Measures on U.S. refugee law and immigration policy:
- How does the US explain the disparity in treatment of Haitians presenting themselves at the US border, as seen in Del Rio and Title 42 expulsions, compared to the treatment of Ukrainians?
- What steps are the DHS and CBP taking to restore access to asylum at the border, including at ports of entry, and to halt all expulsions under Title 42, including to Haiti? What steps are being taken to allow migrants crossing the border to make their claims for asylum and other protections in non-adversarial, trauma-informed interview settings while retaining the guarantee of a hearing before an immigration judge, and to ensure access to effective legal representation, language-accessible information, interpretation in their primary language, timely access to supporting evidentiary documents, and time to prepare?
- What is the process by which DHS and the US State Department assess the risk of danger and approve expulsions and deportations to Haiti, Cameroon, and other countries facing extraordinary circumstances of violence, where return would put their nationals at serious risk of harm? Given the lack of political stability and state of chaos, does Haiti have the capacity to receive and safely reintegrate Haitian nationals deported to Haiti? Has the US Embassy or USAID followed up with those return to assess whether those returned to Haiti are in fact safe?

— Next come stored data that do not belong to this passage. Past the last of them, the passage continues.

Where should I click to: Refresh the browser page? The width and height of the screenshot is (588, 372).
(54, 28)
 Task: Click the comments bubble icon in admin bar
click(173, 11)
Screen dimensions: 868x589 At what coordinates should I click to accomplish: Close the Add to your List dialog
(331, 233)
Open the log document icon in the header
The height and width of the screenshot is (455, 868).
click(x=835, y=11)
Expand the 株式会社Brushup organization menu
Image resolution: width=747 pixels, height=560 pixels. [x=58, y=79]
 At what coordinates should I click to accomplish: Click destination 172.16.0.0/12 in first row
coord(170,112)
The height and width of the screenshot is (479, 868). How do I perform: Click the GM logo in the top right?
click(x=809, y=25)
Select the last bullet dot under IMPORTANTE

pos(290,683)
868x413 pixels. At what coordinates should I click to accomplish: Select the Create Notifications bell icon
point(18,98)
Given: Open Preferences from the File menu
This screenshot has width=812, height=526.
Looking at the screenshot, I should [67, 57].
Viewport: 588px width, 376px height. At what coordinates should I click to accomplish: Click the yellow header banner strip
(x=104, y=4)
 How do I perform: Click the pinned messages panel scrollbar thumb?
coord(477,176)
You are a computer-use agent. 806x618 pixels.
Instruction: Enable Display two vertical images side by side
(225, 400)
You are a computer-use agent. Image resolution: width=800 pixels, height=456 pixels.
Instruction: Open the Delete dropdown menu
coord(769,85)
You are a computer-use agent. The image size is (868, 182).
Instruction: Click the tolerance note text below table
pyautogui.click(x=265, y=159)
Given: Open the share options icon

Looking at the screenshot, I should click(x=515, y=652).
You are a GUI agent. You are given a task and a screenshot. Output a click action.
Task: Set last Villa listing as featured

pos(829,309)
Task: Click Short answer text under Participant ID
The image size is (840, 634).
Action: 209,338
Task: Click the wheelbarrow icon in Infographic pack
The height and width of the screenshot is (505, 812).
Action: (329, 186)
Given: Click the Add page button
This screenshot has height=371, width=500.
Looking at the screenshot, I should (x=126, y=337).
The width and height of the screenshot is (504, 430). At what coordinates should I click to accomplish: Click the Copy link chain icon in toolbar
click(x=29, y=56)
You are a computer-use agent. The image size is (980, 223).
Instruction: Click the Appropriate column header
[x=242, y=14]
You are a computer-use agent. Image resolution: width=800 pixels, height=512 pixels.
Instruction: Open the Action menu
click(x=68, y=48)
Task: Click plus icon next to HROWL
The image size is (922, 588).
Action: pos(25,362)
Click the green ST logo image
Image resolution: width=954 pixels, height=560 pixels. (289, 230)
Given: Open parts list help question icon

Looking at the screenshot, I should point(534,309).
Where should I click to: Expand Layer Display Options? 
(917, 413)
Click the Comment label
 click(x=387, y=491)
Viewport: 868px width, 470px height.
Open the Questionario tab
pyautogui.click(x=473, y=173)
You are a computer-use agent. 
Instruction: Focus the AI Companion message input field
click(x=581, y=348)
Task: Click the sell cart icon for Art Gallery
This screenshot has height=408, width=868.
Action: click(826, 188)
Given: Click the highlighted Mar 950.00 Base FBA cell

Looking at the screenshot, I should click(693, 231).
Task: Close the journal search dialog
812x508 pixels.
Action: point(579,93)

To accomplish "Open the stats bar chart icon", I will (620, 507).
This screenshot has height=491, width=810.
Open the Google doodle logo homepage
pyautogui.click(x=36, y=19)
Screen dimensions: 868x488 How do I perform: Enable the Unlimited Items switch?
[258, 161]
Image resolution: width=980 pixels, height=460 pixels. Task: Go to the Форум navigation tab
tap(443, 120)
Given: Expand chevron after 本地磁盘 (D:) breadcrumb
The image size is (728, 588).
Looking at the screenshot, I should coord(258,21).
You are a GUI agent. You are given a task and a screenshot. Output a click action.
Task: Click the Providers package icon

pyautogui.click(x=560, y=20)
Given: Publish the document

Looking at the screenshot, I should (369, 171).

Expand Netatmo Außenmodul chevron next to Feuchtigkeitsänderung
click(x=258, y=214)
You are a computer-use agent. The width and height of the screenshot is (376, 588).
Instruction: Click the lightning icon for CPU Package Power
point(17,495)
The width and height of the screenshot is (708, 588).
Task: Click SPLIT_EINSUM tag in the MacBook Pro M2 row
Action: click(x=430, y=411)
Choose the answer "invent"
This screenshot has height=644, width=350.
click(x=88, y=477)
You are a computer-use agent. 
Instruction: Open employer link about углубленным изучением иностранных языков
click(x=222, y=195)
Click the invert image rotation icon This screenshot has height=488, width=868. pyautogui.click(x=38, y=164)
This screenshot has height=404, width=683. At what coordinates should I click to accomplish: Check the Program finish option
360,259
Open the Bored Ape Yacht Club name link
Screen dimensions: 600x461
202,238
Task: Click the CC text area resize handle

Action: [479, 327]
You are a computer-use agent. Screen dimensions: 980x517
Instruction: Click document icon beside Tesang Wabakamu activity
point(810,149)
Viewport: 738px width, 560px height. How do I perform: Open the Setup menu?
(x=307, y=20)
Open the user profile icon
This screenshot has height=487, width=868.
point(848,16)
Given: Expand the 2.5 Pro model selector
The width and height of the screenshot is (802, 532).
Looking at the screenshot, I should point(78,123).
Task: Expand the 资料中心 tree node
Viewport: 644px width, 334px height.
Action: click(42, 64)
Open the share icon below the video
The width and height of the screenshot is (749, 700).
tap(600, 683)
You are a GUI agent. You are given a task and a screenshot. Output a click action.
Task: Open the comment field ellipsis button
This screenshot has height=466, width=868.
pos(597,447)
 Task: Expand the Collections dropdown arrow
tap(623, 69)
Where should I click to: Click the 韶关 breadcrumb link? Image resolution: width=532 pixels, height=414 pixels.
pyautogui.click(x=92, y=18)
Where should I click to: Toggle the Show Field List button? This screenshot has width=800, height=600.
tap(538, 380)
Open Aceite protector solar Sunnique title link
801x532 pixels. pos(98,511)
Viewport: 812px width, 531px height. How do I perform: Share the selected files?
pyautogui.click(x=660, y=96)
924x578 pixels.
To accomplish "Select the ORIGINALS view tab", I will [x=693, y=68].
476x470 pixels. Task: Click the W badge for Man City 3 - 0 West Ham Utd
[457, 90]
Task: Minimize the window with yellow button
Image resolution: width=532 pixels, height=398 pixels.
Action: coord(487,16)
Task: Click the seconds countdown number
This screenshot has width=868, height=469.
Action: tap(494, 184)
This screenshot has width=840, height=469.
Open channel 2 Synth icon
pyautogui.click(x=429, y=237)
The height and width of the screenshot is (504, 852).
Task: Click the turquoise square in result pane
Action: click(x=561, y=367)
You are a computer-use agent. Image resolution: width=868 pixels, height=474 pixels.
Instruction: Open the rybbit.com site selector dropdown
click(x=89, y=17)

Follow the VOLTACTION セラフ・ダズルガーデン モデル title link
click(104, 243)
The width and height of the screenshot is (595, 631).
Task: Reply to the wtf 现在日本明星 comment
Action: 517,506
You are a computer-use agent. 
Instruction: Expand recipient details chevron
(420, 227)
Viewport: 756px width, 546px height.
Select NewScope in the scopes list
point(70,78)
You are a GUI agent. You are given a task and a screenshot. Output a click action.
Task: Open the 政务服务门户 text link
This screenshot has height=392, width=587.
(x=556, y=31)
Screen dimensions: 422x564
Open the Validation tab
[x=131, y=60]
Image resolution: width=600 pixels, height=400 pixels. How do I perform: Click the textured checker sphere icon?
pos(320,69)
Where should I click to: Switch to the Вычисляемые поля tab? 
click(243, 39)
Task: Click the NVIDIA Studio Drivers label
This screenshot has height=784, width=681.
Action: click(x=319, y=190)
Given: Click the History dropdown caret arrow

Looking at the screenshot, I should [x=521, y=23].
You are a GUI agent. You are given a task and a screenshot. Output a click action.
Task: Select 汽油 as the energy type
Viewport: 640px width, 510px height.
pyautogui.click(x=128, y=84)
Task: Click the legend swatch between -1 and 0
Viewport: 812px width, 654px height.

- What actions has the US government taken in response to recent reports of the Haitian government arresting deportees at the airport when they arrive from the US, such as Patrick Julney who was deported on June 6, 2022, and holding them in the National Penitentiary without warrant or criminal charge until they pay a ransom, where they are deprived of food, potable water, and medical assistance?
- When will the US publicly adopt and implement the Durban Declaration and Programme of Action (DDPA)?
Measures on equitable access to justice for violations of the Convention:
- Describe the efforts being taken to investigate and prevent violent, disparate and discriminatory treatment against Haitian and other Black asylum seekers at the border, such as Border Patrol’s conduct in Del Rio, Texas in September 2021? What is the status of the investigations into the events in Del Rio, Texas? What policy changes have been suggested and implemented to prevent this type of misconduct from reoccurring?
- What steps are being taken by the US government to reengage executive, legislative, and judicial processes to provide transitional justice regarding slavery, colonialism, and neocolonial imperialism to address root causes of displacement, as called for by the DDPA and recently affirmed by the UNHCHR?